Cartimandua raised a dismissive eyebrow. “Core rat,” she said. “I’d know one anywhere. One of yours?” she asked Caradoc.
“Actually, she was a rebel,” he answered smoothly.
“Not a very good one, it seems.”
Belatedly, Saffron remembered she was a Green Jill and really ought to shut her damn mouth. And then it didn’t matter because Cartimandua tasered her and the volts of power snapped her back teeth together. Roarke and Nico struggled to catch her before her head hit the stones. “Cartimandua, enough,” Caradoc snapped. “What are you really up to?”
“Saving my people.”
“Then let me help. Free the Jacks. You’ll get your food then.”

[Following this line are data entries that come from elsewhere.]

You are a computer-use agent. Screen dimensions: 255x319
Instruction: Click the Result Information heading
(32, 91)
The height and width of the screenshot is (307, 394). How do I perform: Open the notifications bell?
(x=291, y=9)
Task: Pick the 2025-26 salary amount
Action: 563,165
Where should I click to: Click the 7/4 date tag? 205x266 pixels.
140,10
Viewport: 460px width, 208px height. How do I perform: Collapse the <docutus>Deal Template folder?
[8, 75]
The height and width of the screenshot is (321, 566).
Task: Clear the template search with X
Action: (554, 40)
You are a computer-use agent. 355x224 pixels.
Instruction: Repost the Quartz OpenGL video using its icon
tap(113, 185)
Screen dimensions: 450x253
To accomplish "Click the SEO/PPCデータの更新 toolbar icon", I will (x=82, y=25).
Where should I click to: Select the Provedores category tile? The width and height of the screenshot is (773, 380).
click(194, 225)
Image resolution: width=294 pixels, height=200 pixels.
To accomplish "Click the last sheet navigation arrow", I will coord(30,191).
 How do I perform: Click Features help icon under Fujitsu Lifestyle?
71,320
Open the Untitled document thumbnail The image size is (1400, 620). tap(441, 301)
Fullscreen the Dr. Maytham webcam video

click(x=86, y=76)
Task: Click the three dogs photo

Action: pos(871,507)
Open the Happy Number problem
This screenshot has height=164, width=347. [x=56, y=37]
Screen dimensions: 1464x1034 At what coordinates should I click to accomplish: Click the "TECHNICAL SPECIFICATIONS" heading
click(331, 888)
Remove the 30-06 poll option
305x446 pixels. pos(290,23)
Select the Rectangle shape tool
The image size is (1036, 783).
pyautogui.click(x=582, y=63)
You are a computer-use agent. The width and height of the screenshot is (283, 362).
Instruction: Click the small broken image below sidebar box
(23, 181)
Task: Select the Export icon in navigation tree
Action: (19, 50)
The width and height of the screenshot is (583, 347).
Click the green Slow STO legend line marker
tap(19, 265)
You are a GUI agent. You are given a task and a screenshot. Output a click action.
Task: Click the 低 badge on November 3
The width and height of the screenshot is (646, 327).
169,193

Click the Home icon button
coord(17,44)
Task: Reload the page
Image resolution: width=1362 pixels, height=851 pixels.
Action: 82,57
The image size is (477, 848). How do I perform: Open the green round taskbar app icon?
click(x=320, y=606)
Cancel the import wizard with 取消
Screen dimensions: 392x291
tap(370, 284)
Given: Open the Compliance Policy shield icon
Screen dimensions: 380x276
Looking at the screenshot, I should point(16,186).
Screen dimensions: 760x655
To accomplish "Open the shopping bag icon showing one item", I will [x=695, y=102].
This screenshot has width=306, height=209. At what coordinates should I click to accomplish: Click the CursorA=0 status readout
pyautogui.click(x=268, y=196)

“It’s too late for that.” She shook her head. “I’d hoped for better, Caradoc. I really did. But now I’ll have to make an example of you.”
“Fine,” he agreed. “I surrender. But let the others go.”
Cartimandua just smiled again and then walked away without another word. Roarke crouched beside Saffron, blood trickling from the corner of his mouth. She shuddered, tasting copper. She tried to sit up, but could only lift her neck. Her jacket had fallen open. She stared down at herself, horror growing exponentially. “It’s gone.”
Roarke glanced down at her questioningly.
“The leaf mask is gone.”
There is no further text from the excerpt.